Nuno Alexandre Carvalho Campos (born 20 April 1975) is a Portuguese former footballer who played as a midfielder, and a current manager.

Playing career
Born in Lisbon, Campos spent several youth years at C.F. Os Belenenses, but began his senior playing career in the third tier before signing for top-flight S.C. Campomaiorense in 1997. He was part of their squad that lost the 1999 Taça de Portugal Final 1–0 to S.C. Beira-Mar.

Coaching career

Santa Clara
Campos retired in 2005 and took up coaching in 2011. He began as assistant manager to Paulo Fonseca in several countries. He was appointed manager of C.D. Santa Clara on 7 October 2021, replacing Daniel Ramos at the helm for the rest of the season. He made his debut nine days later in a 2–0 win at U.D. Leiria in the third round of the Taça de Portugal. On 23 October, he lost 2–0 at home to F.C. Famalicão in his first league game. 

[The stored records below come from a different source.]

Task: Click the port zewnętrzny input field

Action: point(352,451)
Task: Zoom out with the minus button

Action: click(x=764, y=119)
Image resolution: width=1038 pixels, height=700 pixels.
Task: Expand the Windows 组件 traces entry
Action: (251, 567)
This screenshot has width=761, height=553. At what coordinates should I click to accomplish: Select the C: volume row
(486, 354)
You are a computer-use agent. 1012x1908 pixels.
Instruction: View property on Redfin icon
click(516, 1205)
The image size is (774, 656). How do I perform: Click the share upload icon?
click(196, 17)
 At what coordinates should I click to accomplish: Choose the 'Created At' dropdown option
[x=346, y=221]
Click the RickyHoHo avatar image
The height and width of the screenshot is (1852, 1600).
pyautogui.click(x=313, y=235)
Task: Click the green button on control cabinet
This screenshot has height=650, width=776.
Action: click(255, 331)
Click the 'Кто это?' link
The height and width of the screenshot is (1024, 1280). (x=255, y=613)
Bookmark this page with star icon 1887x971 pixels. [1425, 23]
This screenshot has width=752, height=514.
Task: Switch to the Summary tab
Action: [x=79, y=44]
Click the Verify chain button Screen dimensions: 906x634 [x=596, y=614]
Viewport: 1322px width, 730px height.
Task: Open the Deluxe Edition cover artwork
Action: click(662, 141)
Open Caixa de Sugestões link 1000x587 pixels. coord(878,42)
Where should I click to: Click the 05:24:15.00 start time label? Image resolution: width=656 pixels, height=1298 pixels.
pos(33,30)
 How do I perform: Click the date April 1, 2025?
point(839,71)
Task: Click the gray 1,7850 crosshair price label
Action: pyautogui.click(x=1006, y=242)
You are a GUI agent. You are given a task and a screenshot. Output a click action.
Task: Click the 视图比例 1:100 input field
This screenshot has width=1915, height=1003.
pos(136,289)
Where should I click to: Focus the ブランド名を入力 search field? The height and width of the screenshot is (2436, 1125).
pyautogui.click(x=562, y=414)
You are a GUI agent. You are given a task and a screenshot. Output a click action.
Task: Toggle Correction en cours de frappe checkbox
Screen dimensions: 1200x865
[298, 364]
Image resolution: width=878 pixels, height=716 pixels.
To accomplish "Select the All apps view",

On 15 December 2021, Campos was dismissed. He had won one and drawn one of his six league game, and the team were in 16th.

Tondela
Campos returned to work in the top flight on 16 March 2022, succeeding Pako Ayestarán at 16th-placed C.D. Tondela. On his debut three days later, the team drew 2–2 at home to F.C. Arouca. On the final day of the season, the team from the Beira conceded two equalisers in a 2–2 draw with Boavista F.C. also at the Estádio João Cardoso, allowing Moreirense F.C. to rise above them outside the relegation zone.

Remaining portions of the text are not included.